Primarily, I consider myself a painter of portraits
and figure compositions. I paint family, friends, models, and
patrons who commission me. In my most ambitious work one usually
finds the figure(s) in a complicated setting. If the setting
is outside, like on a bluff in Malibu or on a street in Los
Angeles, one sees "nature" (sky, ocean, mountains, vegetation,
) in some sort of balance with "civilization" (buildings, streets,
lamp posts, cars.) If I show the figure(s) inside, the setting
can get equally complicated, with still life popping up on furniture,
and landscape being reflected in mirrors or seen through windows.
I seem always to begin my work by depicting the figure in the
midst of the full complexity of life in the here and now.
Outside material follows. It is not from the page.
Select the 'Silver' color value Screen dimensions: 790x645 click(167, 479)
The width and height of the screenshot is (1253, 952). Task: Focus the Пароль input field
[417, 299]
In order to create a feeling of harmony and spirituality
in paintings of such complicated imagery, I carefully consider
my use of formal elements and composition. Much of my knowledge
of these issues comes from my study of art history. My style
takes its cue from the melding of Renaissance realism with sacred
art from Byzantium that one observes in Venetian Renaissance
painting.
I might evoke a feeling of timelessness and monumentality
in a portrait of a father and daughter by having them occupy
a large area of the composition, and by placing them in the
middle of it. More subtly, by rendering every square inch of
the composition as intensely real as I can, I might emphasize
its surface qualities and suggest an icon. I might pay particular
attention to the light that reveals all form, color and space
therein. It might be that the realization of this light through
the people, objects, colors, and places that I paint becomes
the metaphor for Spirit that underlies all manifestations of
physical reality.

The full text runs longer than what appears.